Aux dires de Portes Ouvertes, il y a eu depuis un retournement de la situation à Tentena


Les interventions de personnalités comme le Dr Raiser ont manifestement porté leurs fruits, puisque le gouvernement central de Djakarta vient d’envoyer des troupes pour protéger les chrétiens de Sulawesi des menées criminelles des extrémistes islamistes. Récit de Portes Ouvertes:


Le 5 décembre, le ministre chargé des affaires politiques et de la sécurité s'est rendu lui-même à Poso et Tentena, accompagné d'officiers de police. Lors de sa visite, le ministre a d'abord rencontré la communauté musulmane. La rencontre n'a pas été un "dialogue ouvert et amical" entre le gouvernement et son auditoire. La foule a hué et ridiculisé le gouvernement de vouloir protéger les chrétiens alors que ceux-ci avaient, selon eux, tué tant de musulmans. Durant l'entretien, ils ont même apporté un corps mort sur un brancard et ont affirmé que cet homme avait été tué par des chrétiens. 
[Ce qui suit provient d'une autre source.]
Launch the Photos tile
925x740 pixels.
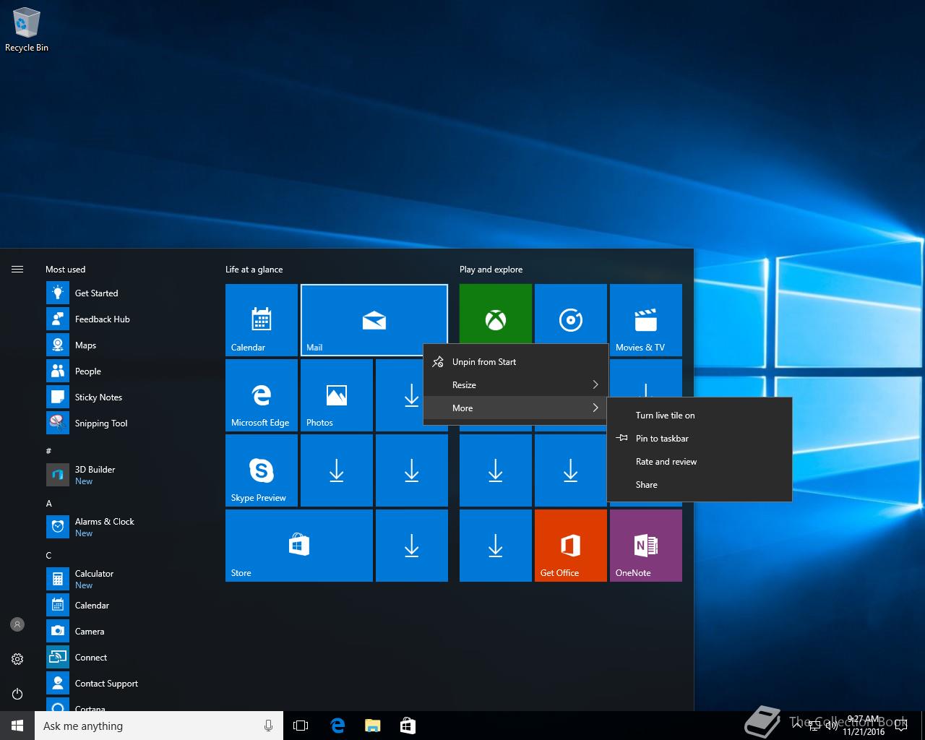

Après cette rencontre, le ministre a fait envoyer un hélicoptère militaire à Tentena pour persuader les responsables chrétiens de changer d'attitude vis-à-vis des musulmans. Mais l'hélicoptère est reparti aussitôt avec quatre pasteurs pour inviter le ministre à se rendre compte directement de la situation et parler aux milliers de réfugiés de Tentena. 
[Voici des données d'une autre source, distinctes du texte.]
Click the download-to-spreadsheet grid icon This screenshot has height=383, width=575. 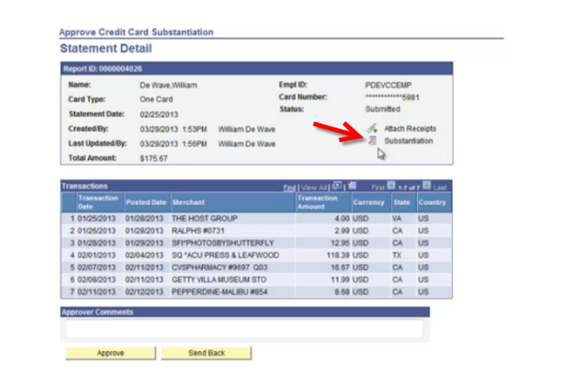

Aux alentours de 16h00, le ministre est finalement arrivé et il a été accueilli par des danses de bienvenue traditionnelles. La foule l'a acclamé avec des chants de joie. 


La rencontre générale a duré plus d'une heure. Le ministre a écouté tous les rapports et requêtes des chrétiens en vue de restaurer les conditions de vie et la sécurité. 


Grâce à cette visite - et à l'arrivée de la brigade militaire - la crise de Poso-Tentena est finie pour l'instant. Mais la situation est toujours sérieuse. Dans les prochains jours, les routes devront être reconstruites pour que l'aide du pays et de l'étranger puisse être acheminée à Tentena et distribuée à ceux qui en ont désespérément besoin dans les villages détruits. 


Remercions le Seigneur pour sa grâce et continuons à prier pour que cette paix soit durable entre les deux communautés.